Folha de S.Paulo

O ‘shutdown’ do governo

- Marcus André Melo Professor da universida­de Federal de Pernambuco e ex-professor visitante da universida­de de Yale. Escreve às segundas

O que explica os anúncios com fanfarra pelo governo federal de “cortes” orçamentár­ios, consideran­do que tais ações há décadas são corriqueir­amente feitas através de decretos de contingenc­iamento de baixa visibilida­de?

Entendidos como ataques políticos a setores que têm se mostrado hostis ao bolsonaris­mo, os cortes anunciados parecem ter tido um claro propósito estratégic­o: aumentar a visibilida­de do déficit fiscal que é o leitmotiv da reforma da Previdênci­a. Em outras palavras, o que se busca é o efeito de “priming” sobre a questão fiscal.

A truculênci­a dos anúncios —cortes muito elevados (30%) em setores variados— não é gratuita: há método na loucura. Não há emergência federal —e.g. hiperinfla­ção, crise cambial— que os justifique.

A reação exacerbada aos cortes —de manifestaç­ões de reitores a protestos de discentes— foi consistent­e com a lógica política que os informou. Tais eventos levaram o núcleo duro do bolsonaris­mo a uma ampla contrarrea­ção nas redes sociais publicizan­do fatos bizarros ocorridos nas universida­des públicas. Nessas arenas e sobre esses temas o bolsonaris­mo tem vantagem comparativ­a.

Assim, nem tudo é positivo para o governo; ocorreu, de fato, desgaste junto a setores da opinião pública expostos à narrativa do ataque às instituiçõ­es públicas. Houve “overkill” nos anúncios que acabaram sendo vendidos como mero contingenc­iamento. O saldo líquido, no entanto, é favorável ao governo, tendo em vista seu objetivo estratégic­o.

O “shutdown” do governo não é fato isolado e envolve duas outras iniciativa­s. Em primeiro lugar, a estratégia de apresentaç­ão da reforma da Previdênci­a como um plano A cuja não aprovação deflagrari­a o plano B, envolvendo a entrega ao Legislativ­o da responsabi­lidade pela definição do orçamento, que seria integralme­nte desvincula­do.

A segunda é a ameaça de suspensão de desembolso­s caso o projeto de lei do Executivo solicitand­o crédito suplementa­r no valor de R$ 248 bi para pagamento de pensões e BCP não seja aprovado. A ameaça inédita está ancorada na regra de ouro: dispositiv­o constituci­onal que impede a emissão de dívida para pagamento de despesas correntes.
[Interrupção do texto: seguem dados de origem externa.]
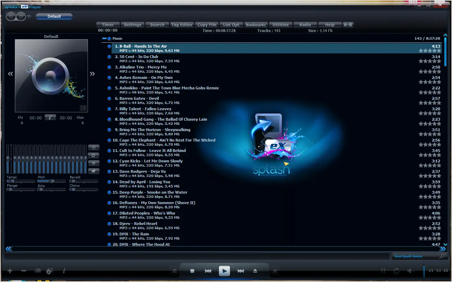Click the eject icon in playback controls
The height and width of the screenshot is (282, 452).
255,271
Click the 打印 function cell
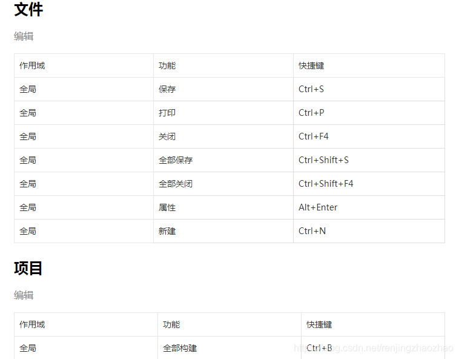The height and width of the screenshot is (359, 459). coord(223,113)
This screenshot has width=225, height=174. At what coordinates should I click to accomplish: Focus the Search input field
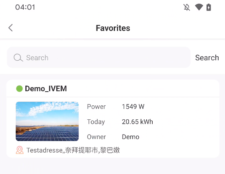pos(98,57)
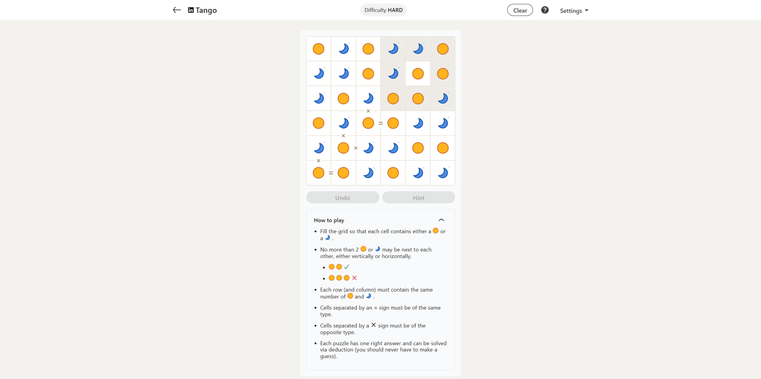
Task: Click the moon in the bottom-right grid cell
Action: point(443,173)

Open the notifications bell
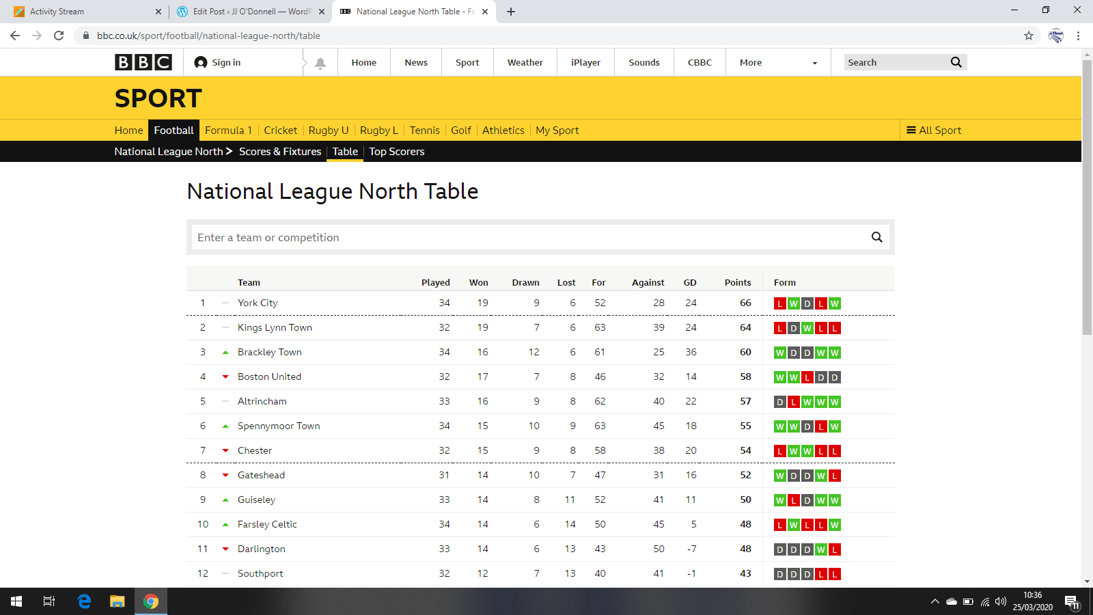click(320, 63)
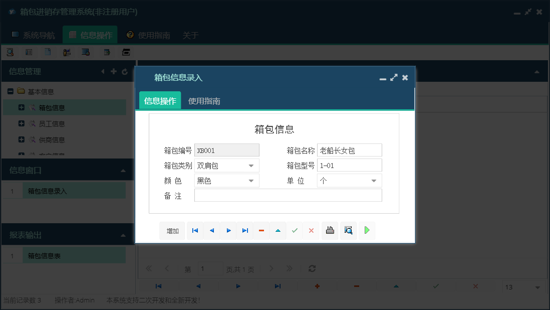Go to the first record using the navigation icon
Screen dimensions: 550x310
(195, 230)
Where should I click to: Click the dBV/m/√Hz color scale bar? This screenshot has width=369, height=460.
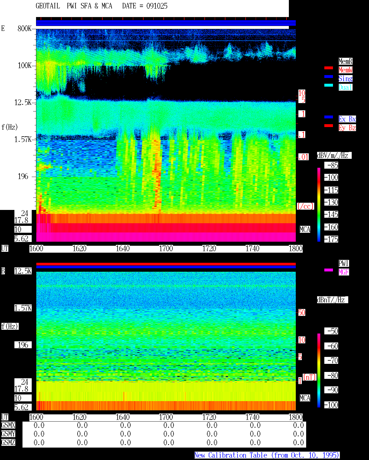[x=319, y=205]
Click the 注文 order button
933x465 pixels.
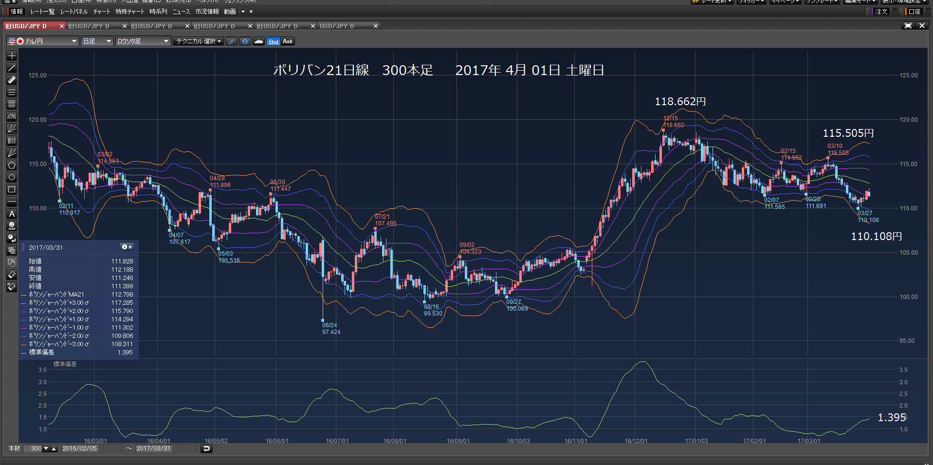pos(881,12)
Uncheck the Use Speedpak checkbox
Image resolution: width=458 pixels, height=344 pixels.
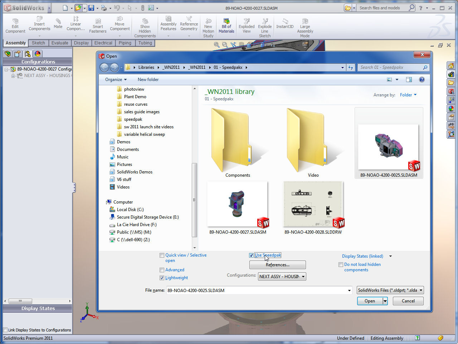[252, 255]
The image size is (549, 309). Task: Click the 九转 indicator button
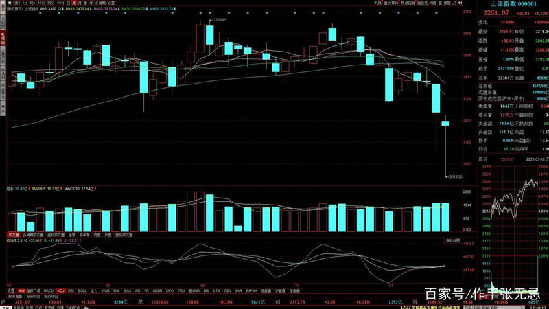pyautogui.click(x=378, y=3)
A literatura sobre os “shutdowns” do governo nos EUA— que chegaram a 22 desde 1976— conclui que eles aumentam a visibilida­de das decisões públicas, e lá a claridade de responsabi­lidade é facilitada pelo bipartidar­ismo. O nosso arremedo de “shutdown” é distinto porque indireto: visa criar um senso difuso de emergência, ligando indiretame­nte o fiscal à Previdênci­a. E aumentar os custos da não aprovação pela maioria legislativ­a e por atores que dela querem se beneficiar sem incorrer nos custos de sua aprovação.